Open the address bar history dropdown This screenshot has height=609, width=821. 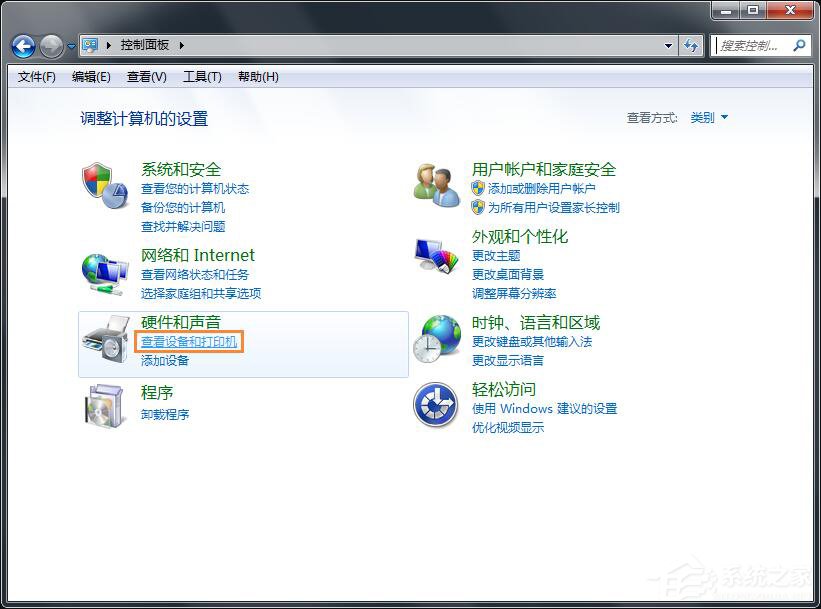(666, 46)
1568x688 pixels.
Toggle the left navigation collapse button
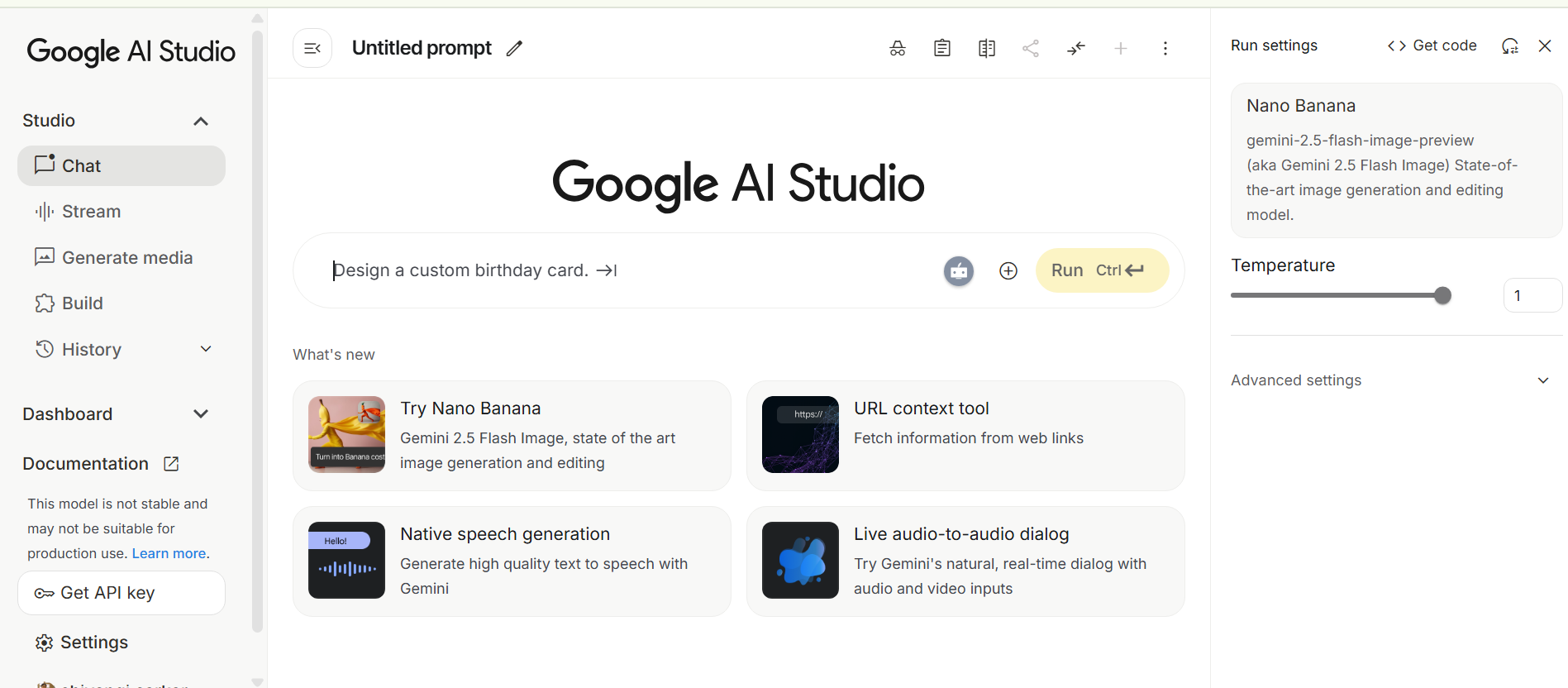[312, 49]
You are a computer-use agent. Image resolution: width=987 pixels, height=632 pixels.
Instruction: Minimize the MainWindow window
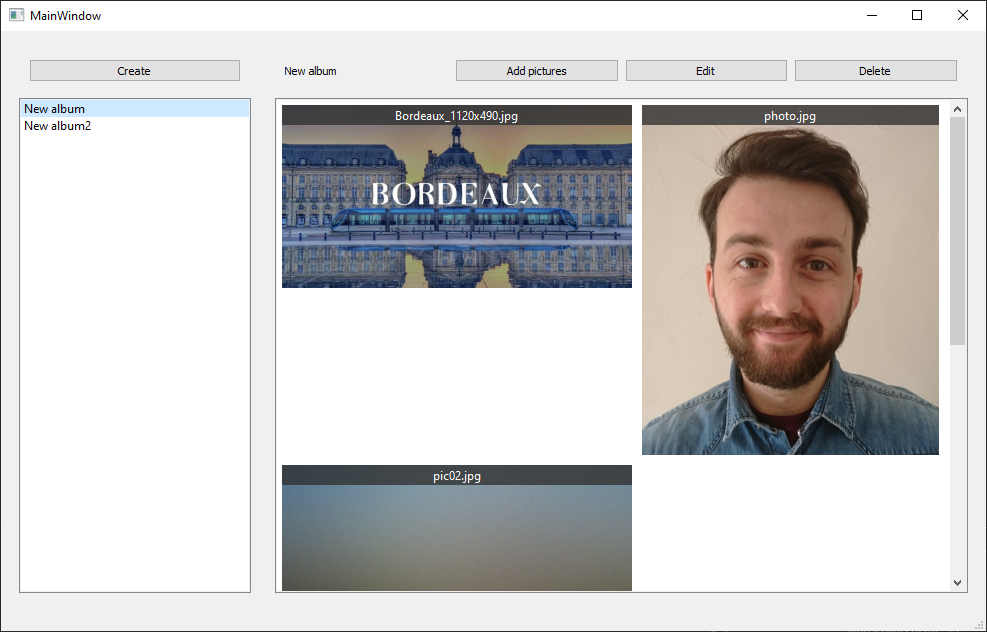[872, 15]
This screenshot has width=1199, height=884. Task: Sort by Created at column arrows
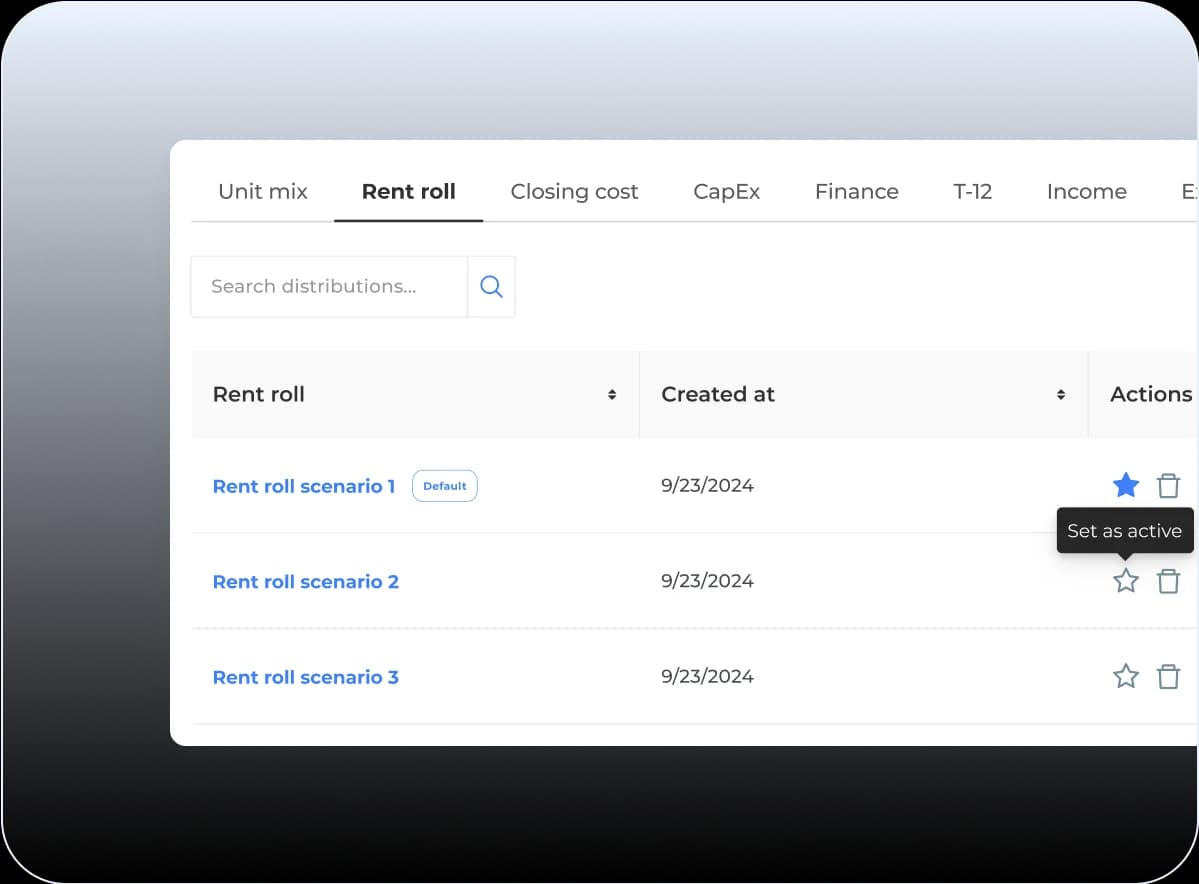[x=1060, y=395]
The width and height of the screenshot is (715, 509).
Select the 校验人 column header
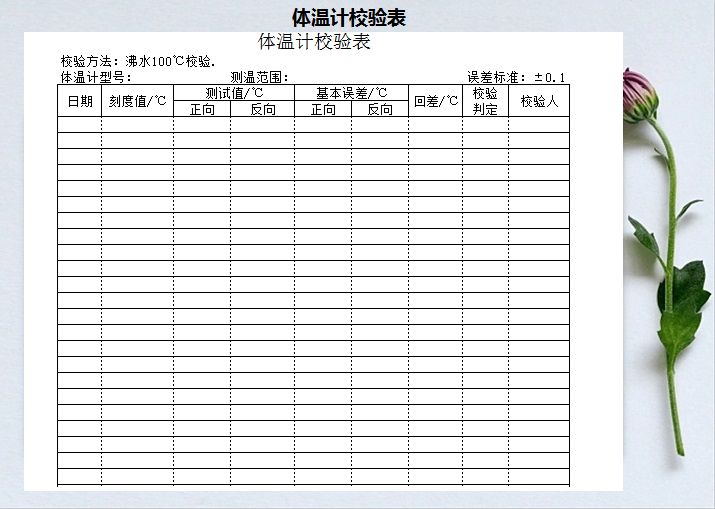pos(539,101)
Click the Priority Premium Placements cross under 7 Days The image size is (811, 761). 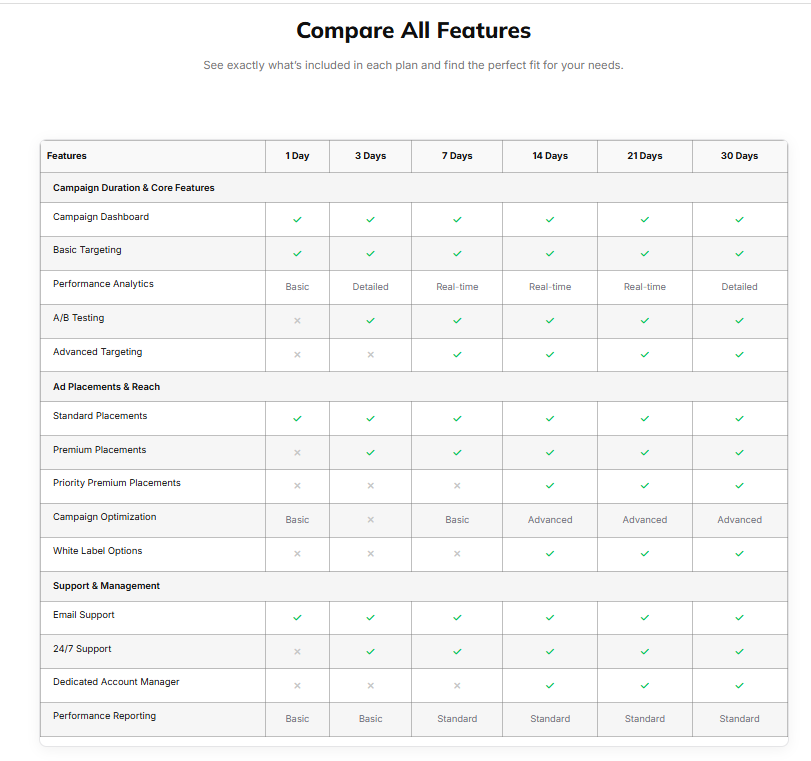click(x=457, y=486)
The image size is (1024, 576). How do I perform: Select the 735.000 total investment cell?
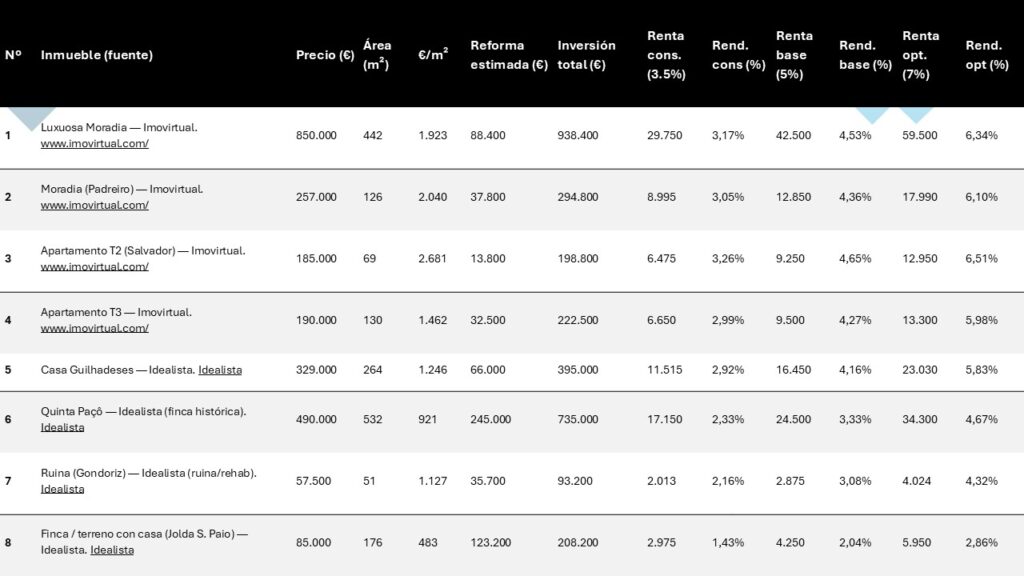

========================================================================

### [What the task asks]
Copy out every line of the data that includes the word "pixels".

### [Output]
1568x688 pixels.
You are a computer-use agent. Image resolution: width=987 pixels, height=632 pixels.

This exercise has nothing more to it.